*Requirement:* Your job with the data below: print everything from the line that holds "For every named" down to the line that holds "SPRI Balls (986, 774)", ends included, exactly, and nothing else.

*Information given:*
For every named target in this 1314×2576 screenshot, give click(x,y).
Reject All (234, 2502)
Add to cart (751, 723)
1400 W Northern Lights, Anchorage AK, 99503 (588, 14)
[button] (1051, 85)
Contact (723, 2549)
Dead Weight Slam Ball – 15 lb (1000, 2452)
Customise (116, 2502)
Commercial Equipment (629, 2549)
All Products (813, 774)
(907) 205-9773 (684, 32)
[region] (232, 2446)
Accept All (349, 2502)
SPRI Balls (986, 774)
---
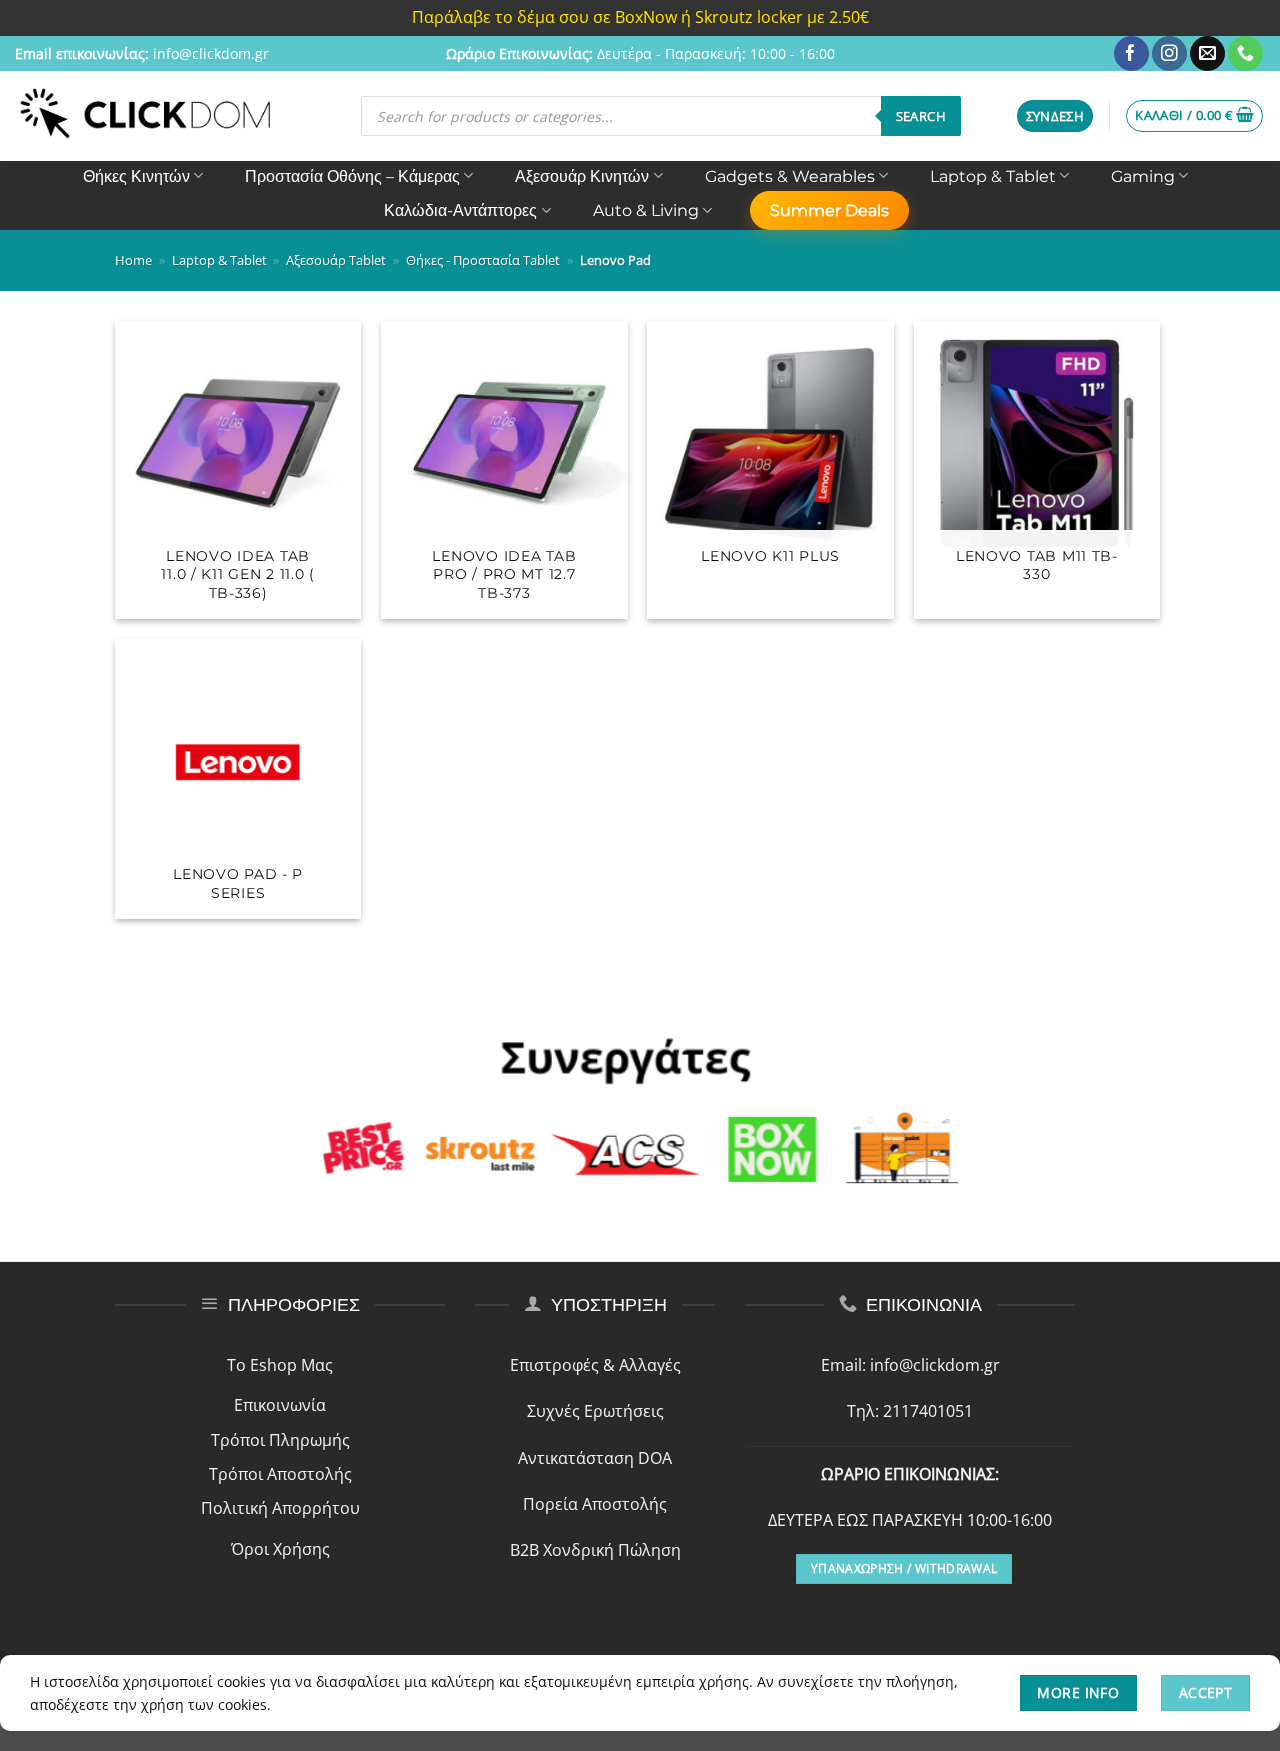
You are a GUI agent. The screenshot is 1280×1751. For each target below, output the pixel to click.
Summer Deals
---
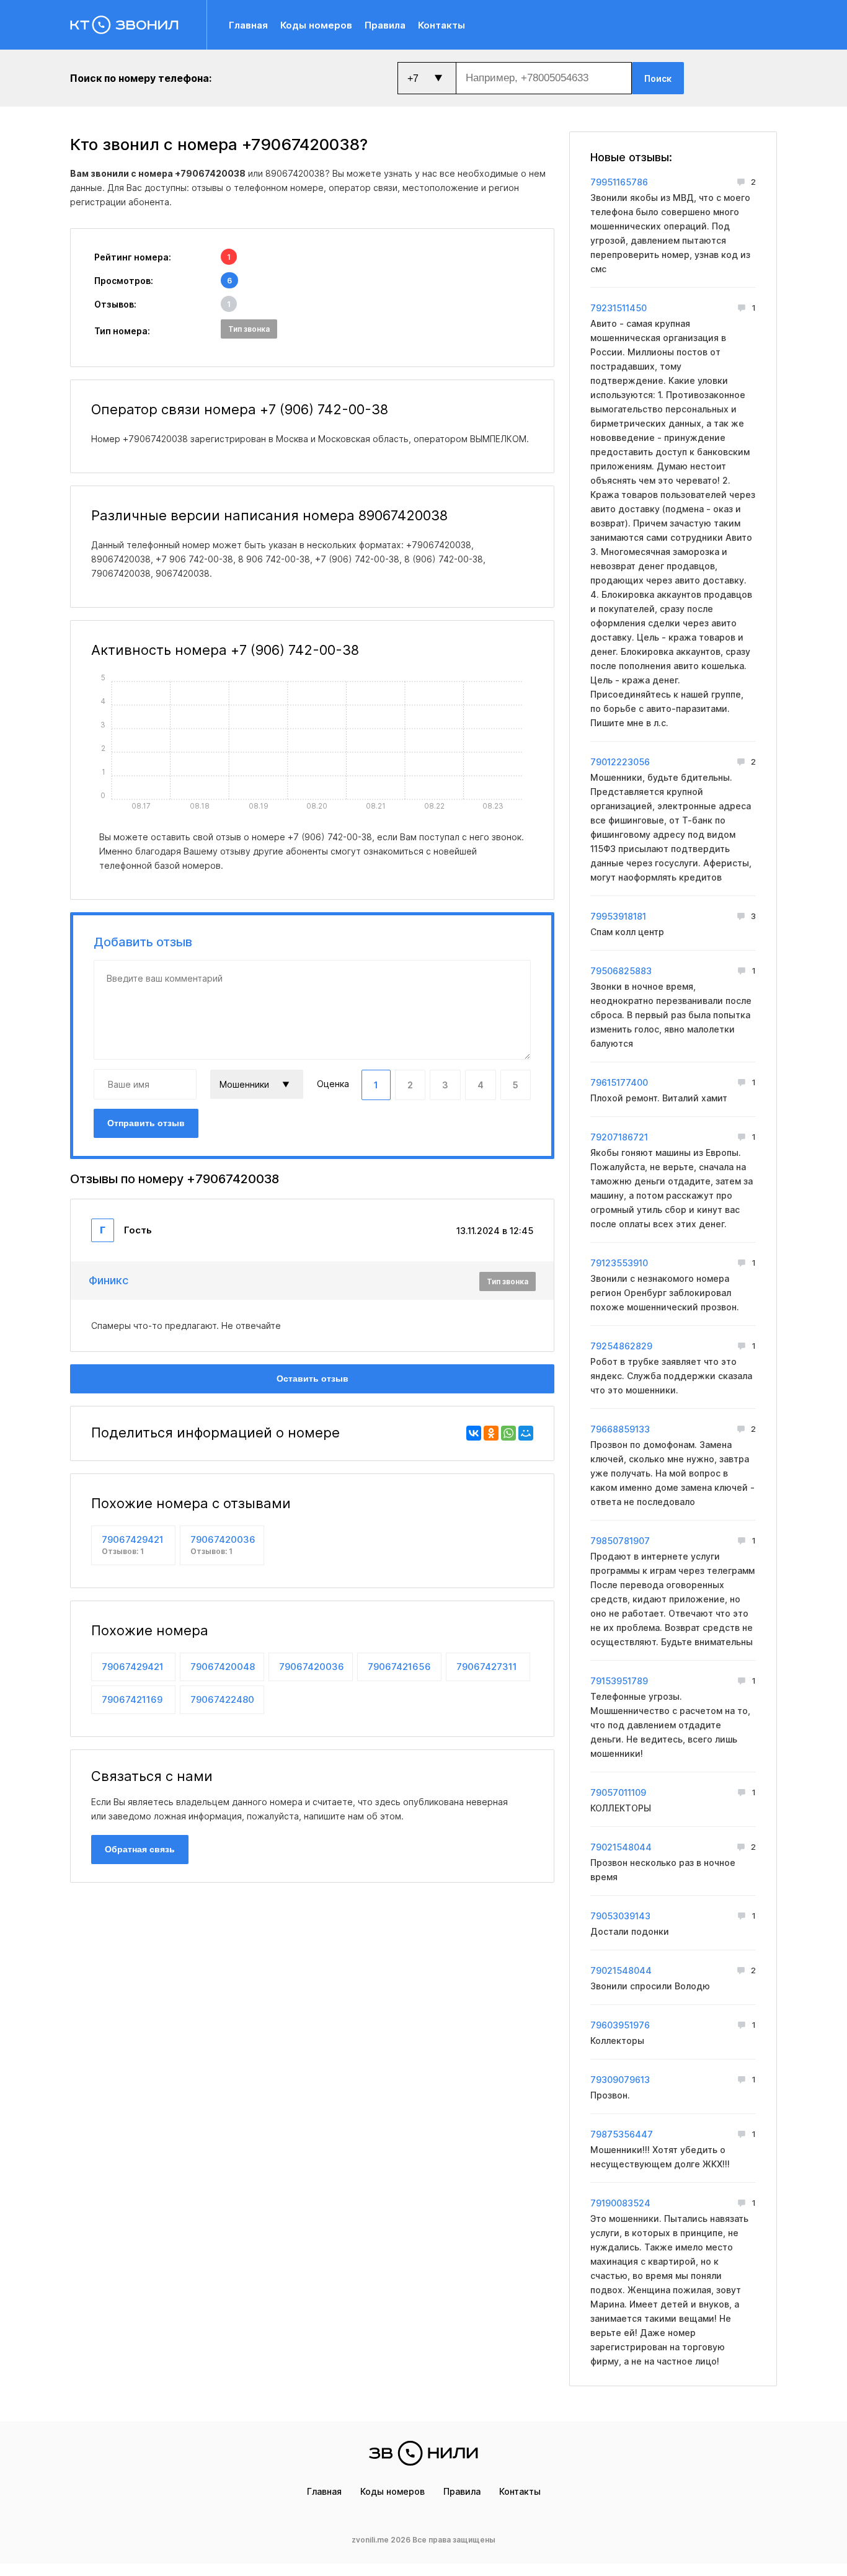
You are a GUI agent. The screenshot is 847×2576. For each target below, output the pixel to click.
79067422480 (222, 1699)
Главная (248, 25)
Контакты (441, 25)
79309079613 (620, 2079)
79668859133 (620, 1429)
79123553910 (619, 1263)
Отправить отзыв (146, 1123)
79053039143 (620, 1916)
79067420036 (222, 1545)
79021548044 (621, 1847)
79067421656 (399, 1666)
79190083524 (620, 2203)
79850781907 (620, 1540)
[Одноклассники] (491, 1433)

*Response to the task:*
For every named target in this 1314×2576 screenshot, give click(x,y).
Reject All (234, 2502)
Add to cart (751, 723)
1400 W Northern Lights, Anchorage AK, 99503 (588, 14)
[button] (1051, 85)
Contact (723, 2549)
Dead Weight Slam Ball – 15 lb (1000, 2452)
Customise (116, 2502)
Commercial Equipment (629, 2549)
All Products (813, 774)
(907) 205-9773 (684, 32)
[region] (232, 2446)
Accept All (349, 2502)
SPRI Balls (986, 774)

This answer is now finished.